==== DATASET ROWS

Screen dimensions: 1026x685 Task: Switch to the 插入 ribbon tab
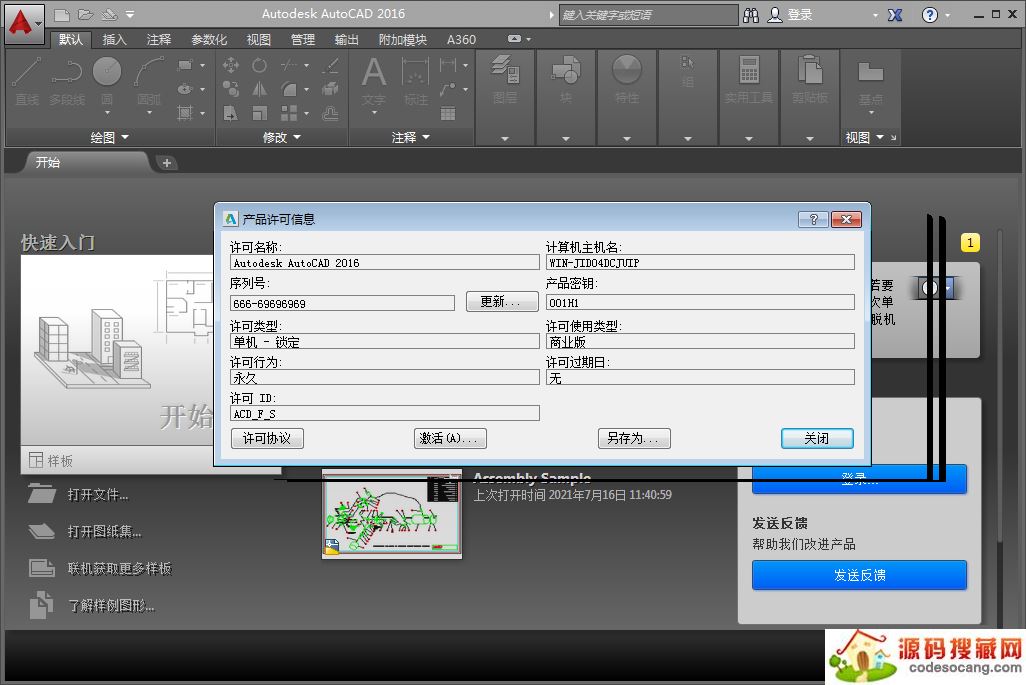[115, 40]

========
==== DATASET ROWS

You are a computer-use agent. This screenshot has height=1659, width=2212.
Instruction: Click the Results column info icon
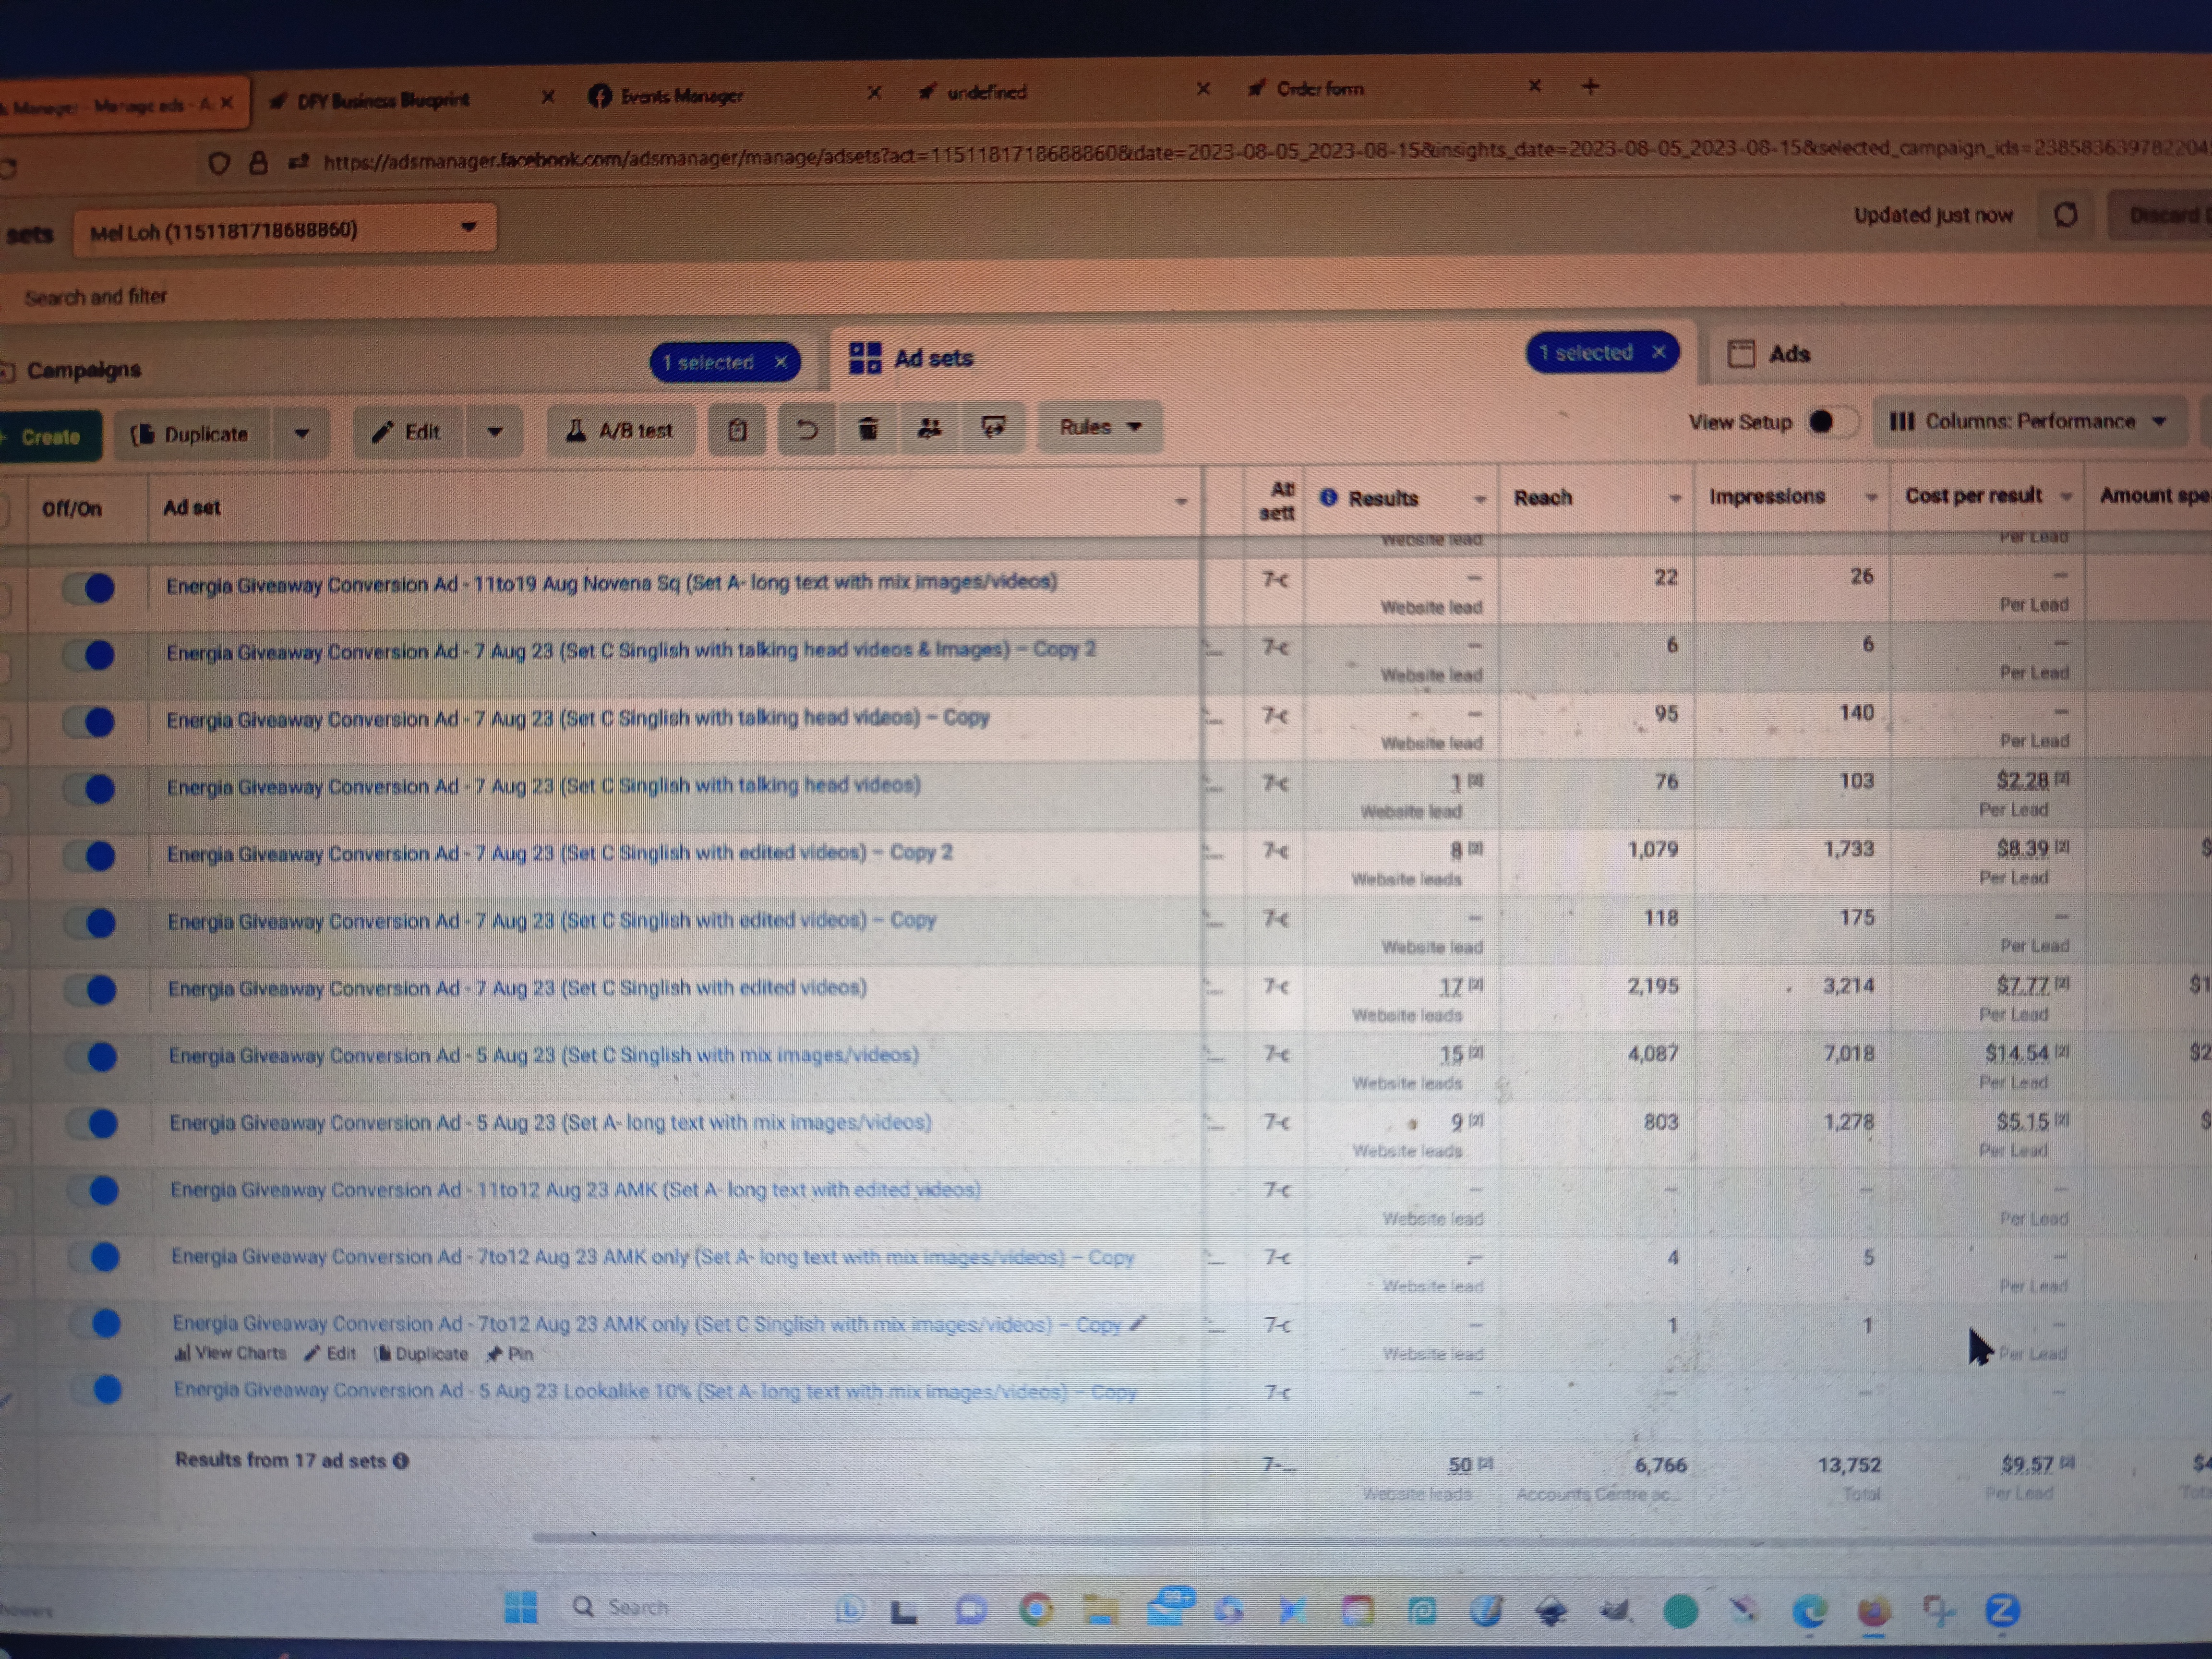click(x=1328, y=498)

========
==== DATASET ROWS

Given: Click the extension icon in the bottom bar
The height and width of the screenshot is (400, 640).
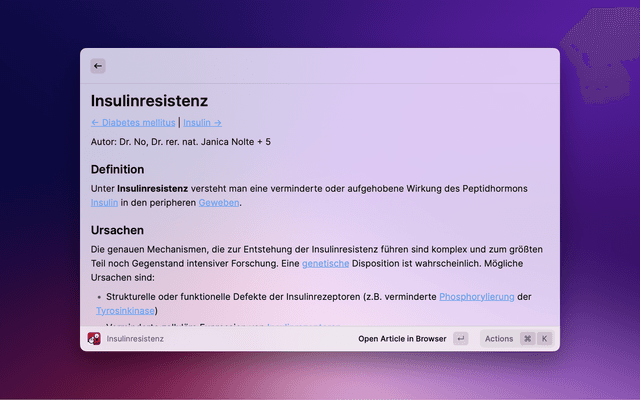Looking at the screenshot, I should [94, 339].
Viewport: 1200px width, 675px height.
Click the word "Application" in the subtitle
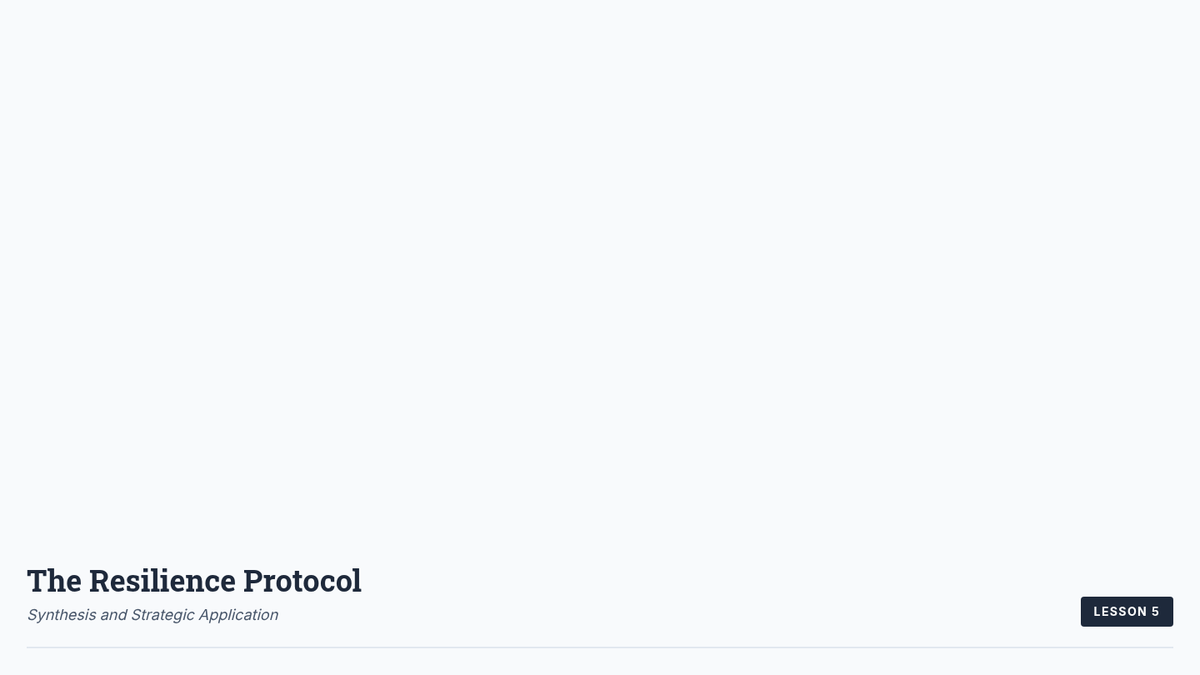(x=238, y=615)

========

- [AIM]: Convert the stretch of the records from the line containing "Given: Click the" through the line containing "(x=238, y=615)" into a JSON list of strings, one string per line, with blank lines omitted. Leave the pictures out.

- [WRITTEN SOLUTION]:
[
  "Given: Click the extension icon in the bottom bar",
  "The height and width of the screenshot is (400, 640).",
  "Looking at the screenshot, I should [94, 339].",
  "Viewport: 1200px width, 675px height.",
  "Click the word \"Application\" in the subtitle",
  "(x=238, y=615)"
]